How To Get A Recruiter's Attention On LinkedIn

So, the question now is how does one gain the attention of recruiters? Here are some tips.

Optimize Your LinkedIn Profile

Every recruiter will seek talent through LinkedIn so if you're not on it, there's a slim chance you'll grab any recruiter's attention. Make sure your Profile is complete and contains keywords recruiters will use in their search. Optimize your Profile to contain the job titles and skills they are seeking so you get a high search ranking. See How To Keyword Optimize Your LinkedIn Profile for more information on this.

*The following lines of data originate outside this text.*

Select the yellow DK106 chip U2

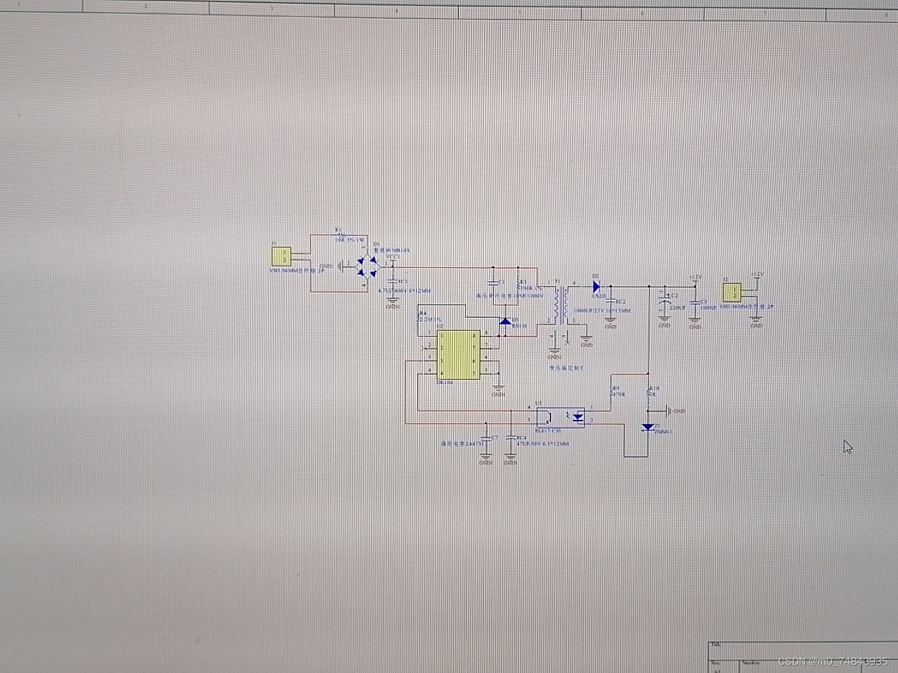(x=458, y=355)
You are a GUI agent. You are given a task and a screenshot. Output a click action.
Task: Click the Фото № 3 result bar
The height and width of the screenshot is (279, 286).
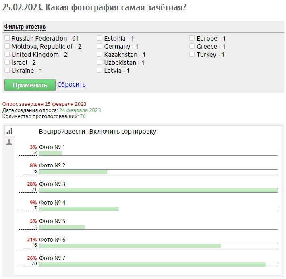coord(158,190)
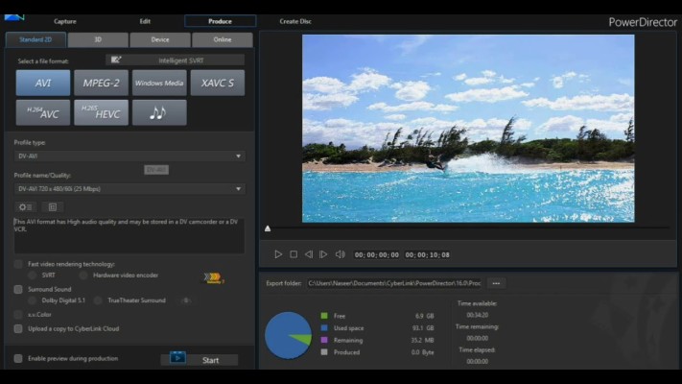Check Upload a copy to CyberLink Cloud
The height and width of the screenshot is (384, 682).
tap(18, 328)
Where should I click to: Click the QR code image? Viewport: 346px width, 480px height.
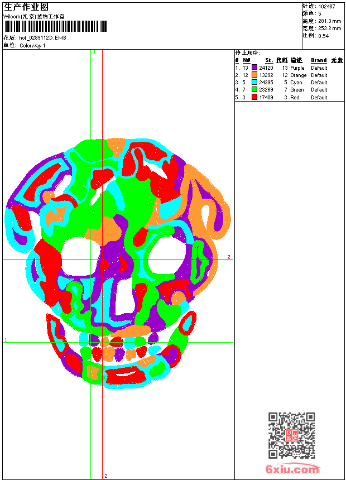point(291,435)
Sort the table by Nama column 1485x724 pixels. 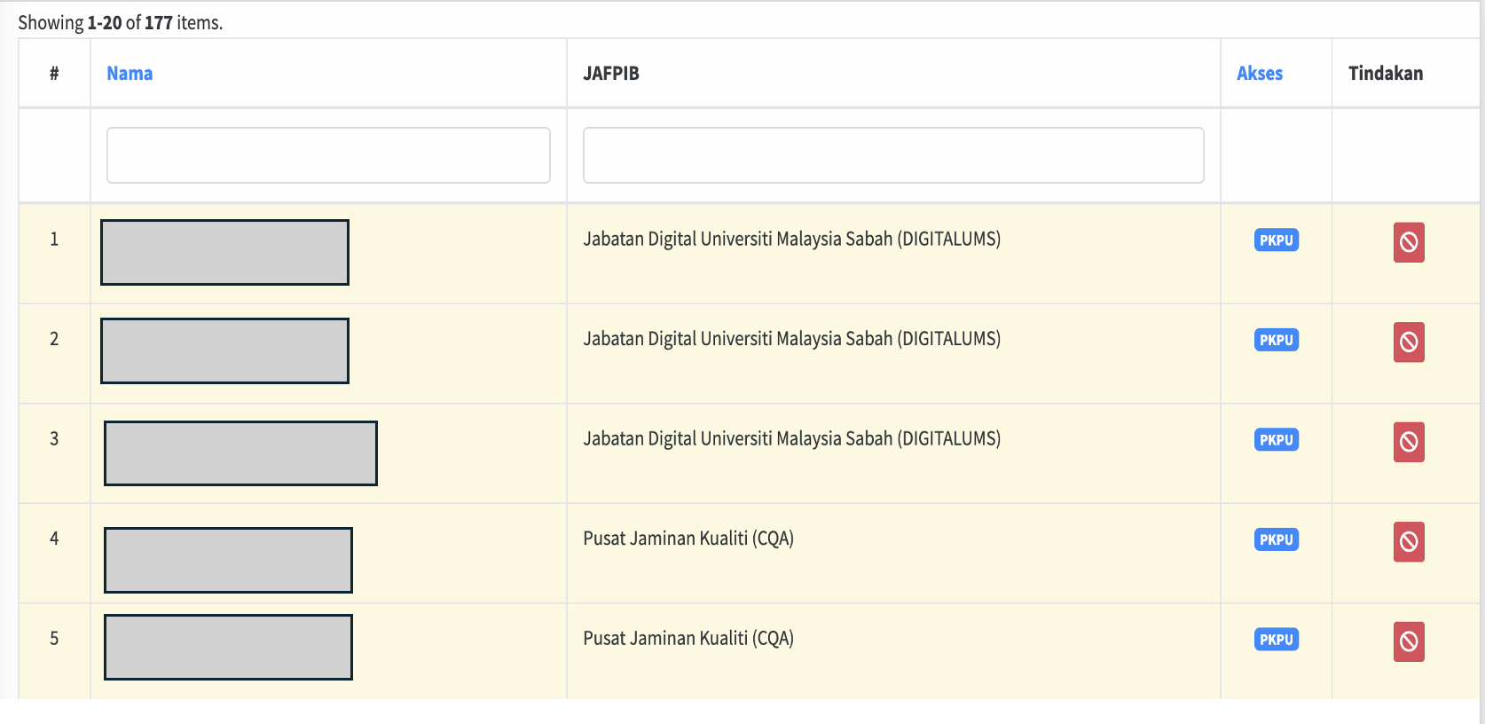point(130,74)

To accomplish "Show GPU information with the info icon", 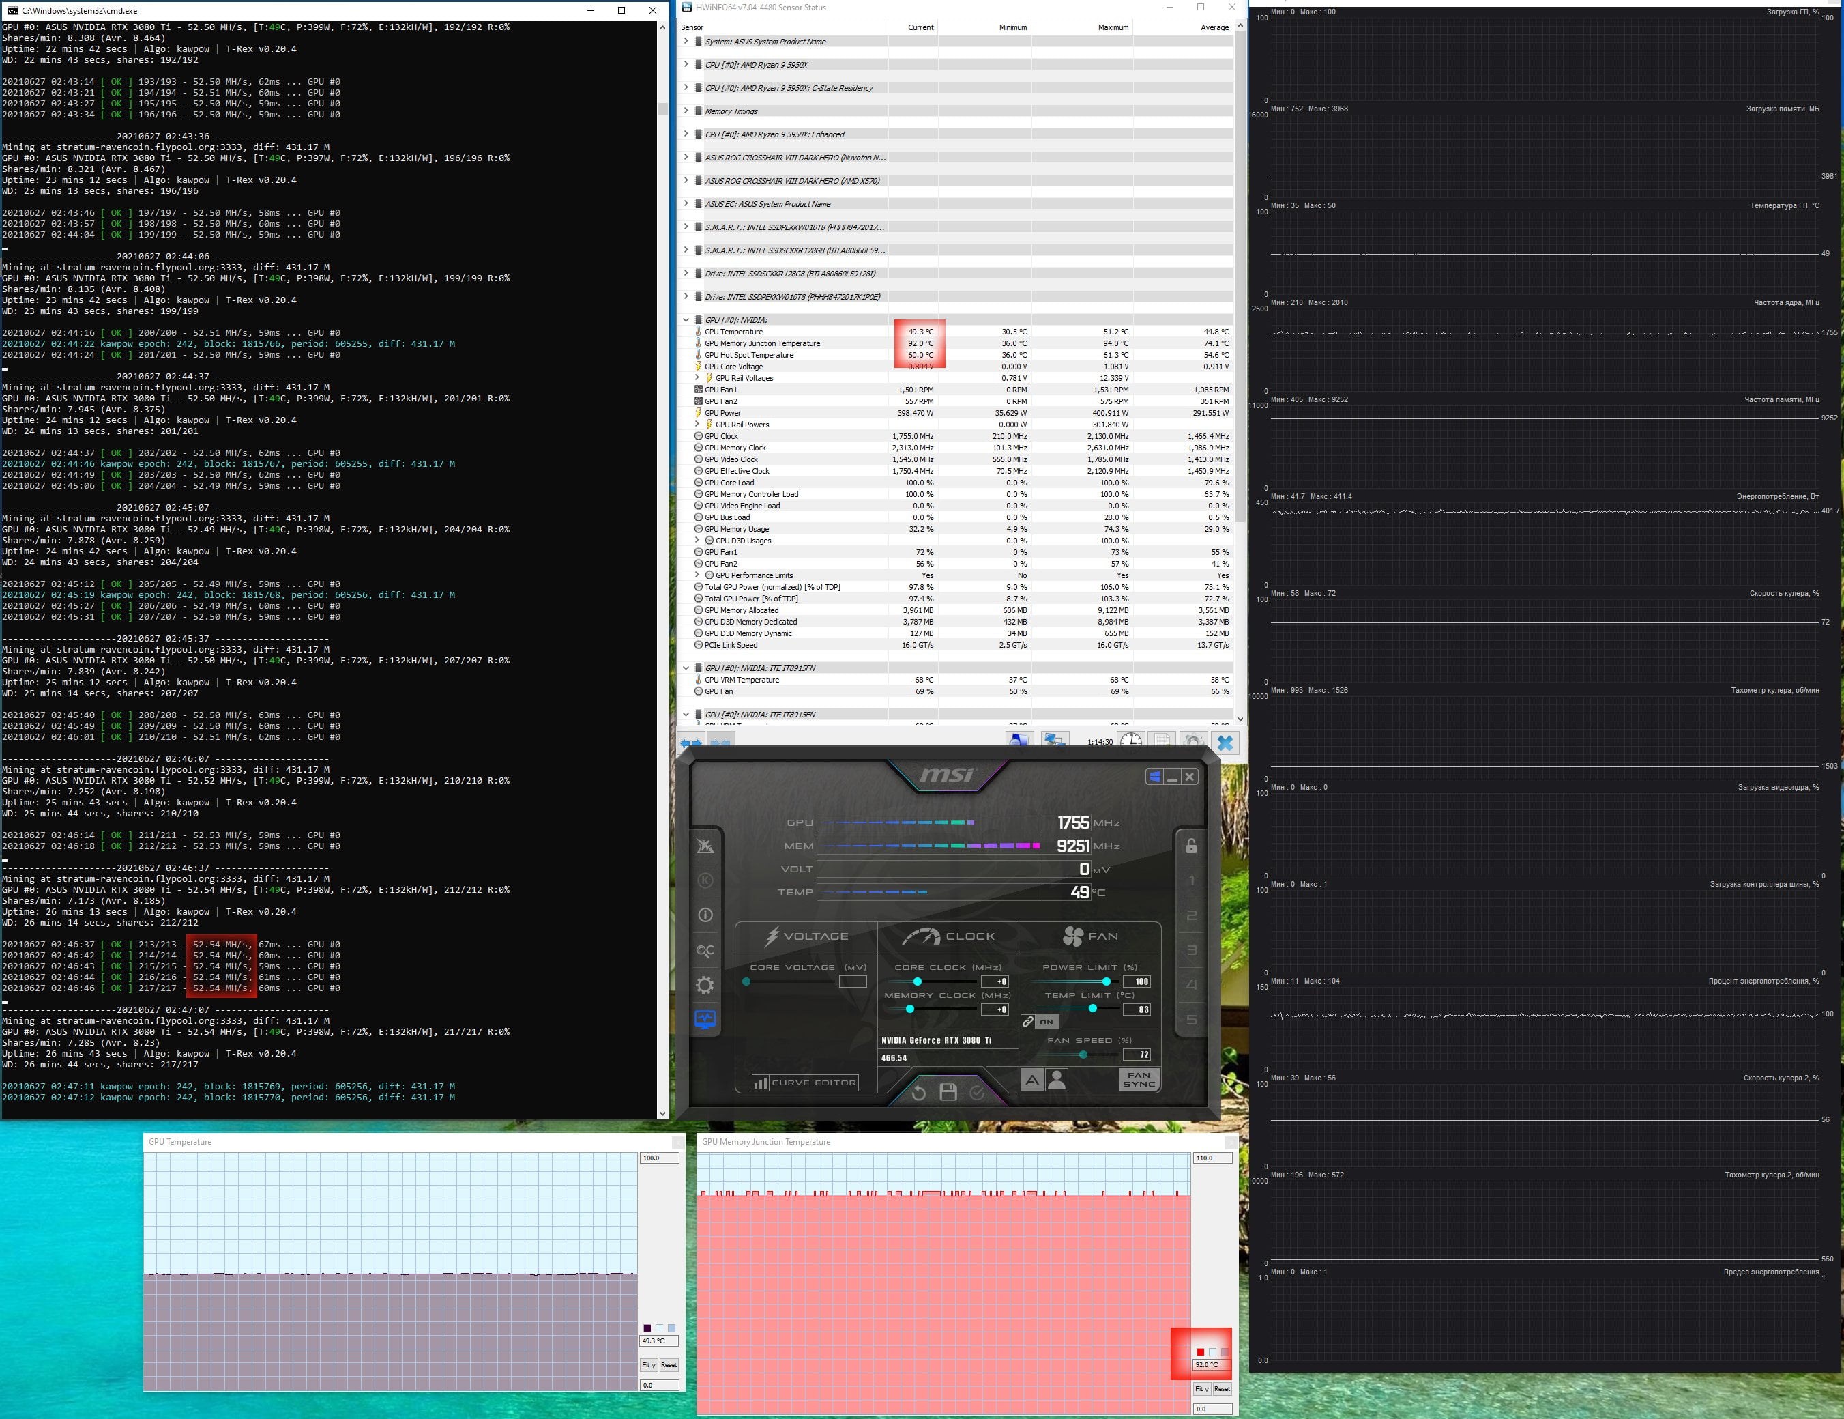I will tap(705, 915).
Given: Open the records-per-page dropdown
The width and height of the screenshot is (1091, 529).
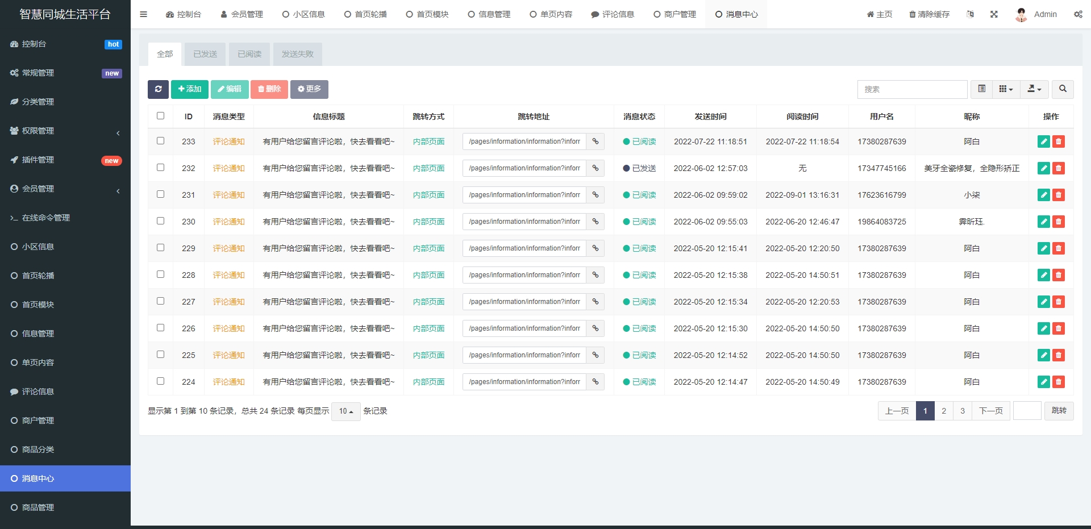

Be Active In LinkedIn Groups

Make sure you join LinkedIn's relevant industry groups as recruiters regularly scour groups to find talent. Start or join in discussions to make yourself stand out and showcase your strengths and expertise.

Get Recommendations

The person with over 20 recommendations will be called before the person with two. Spend the time to add recommendations to your LinkedIn profile under the relevant jobs.

Add Skills Endorsements

The same thing holds true for skills endorsements and you want to get as many endorsements as you can. Start by identifying the top five skills for your industry and start reaching out to people. This not only makes you stand out, but it is also a big part of how well you rank in recruiter searches. Just remember, recruiters are highly motivated to fill their open positions, so it's not about hounding them for job openings, but demonstrating you have what they are looking for to fill the job.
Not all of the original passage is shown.